Like any project, it is important to define it as a preliminary well and to ask council near experts, in the clubs of astronomy for example.

The development of optics is a rather long stage, which requires at least a hundred work hours to obtain a good Miroir. The time necessary depends on many parameters, inter alia diameter of the primary education mirror, f/d report/ratio, and of course of the experiment. To cut then to polish a mirror is an art and the precision is reached only after several stages: roughing and cutting with abrasives, polishing, and finally deformations and repeated tests of optics. It is however possible and even current to obtain optical parts of a quality much higher (lambda/15 on the wave instead of lambda/5 classically) than that which one can find in the trade of the Astronomie amateur and that for an often lower price.

The instrument generally produced by the amateurs is the telescope of Newton, which requires to cut then to polish a parabolic primary education mirror.
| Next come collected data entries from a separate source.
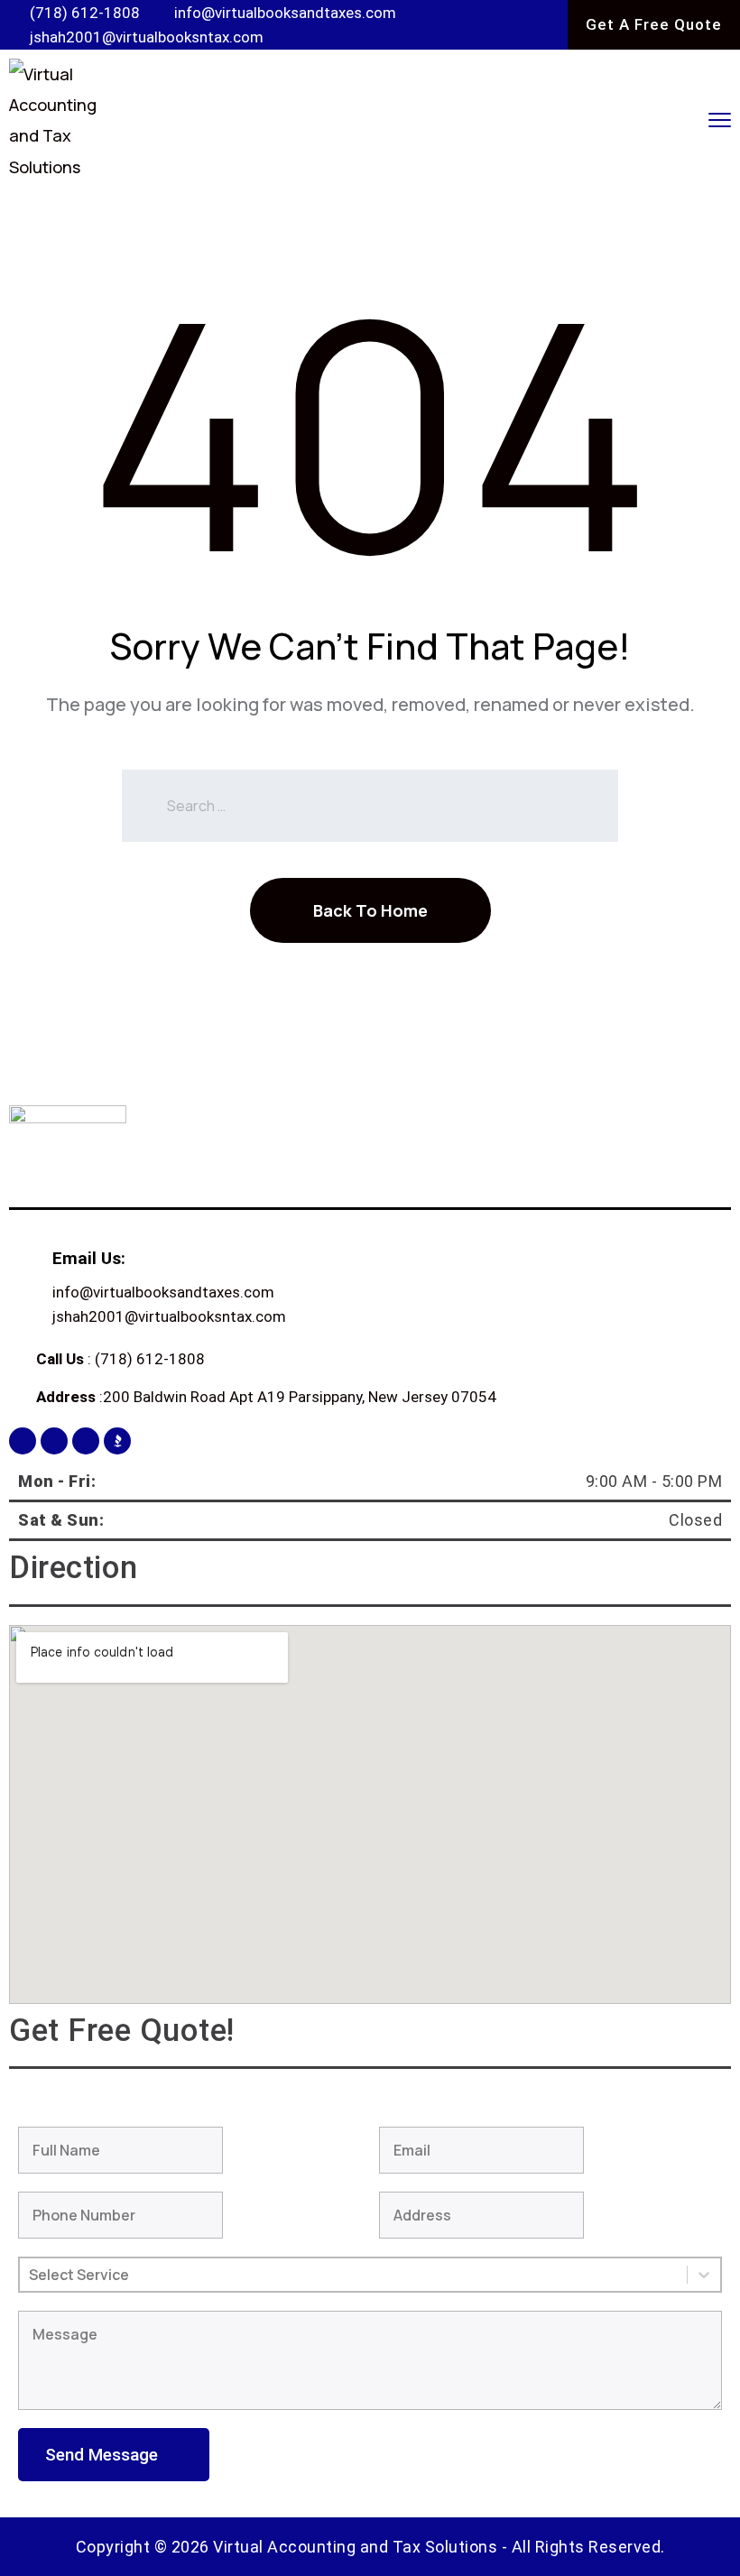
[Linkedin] (85, 1440)
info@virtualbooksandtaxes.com (163, 1292)
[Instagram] (54, 1440)
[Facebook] (22, 1440)
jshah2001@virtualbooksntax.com (169, 1316)
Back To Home (370, 910)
The current and reasonable diameters lie between 150 and 300 mm with a f/d report/ratio higher than 5. More exotic optical formulas can be carried out when a certain experiment is had.

Jean Texereau studied these techniques through several articles published in the review Astronomy as from 1939. Its work gave access to instruments differently out of carried astronomers amateurs of the time. Its book the construction of the telescope of amateur is universally regarded as a reference book. Today the commission of the instruments of the astronomical Société of France, from which he was the Secretary a long time, continues its work by accommodating any astronomer amateur eager to produce his own mirror of telescope to the workshop of optics of the Sorbonne in Paris.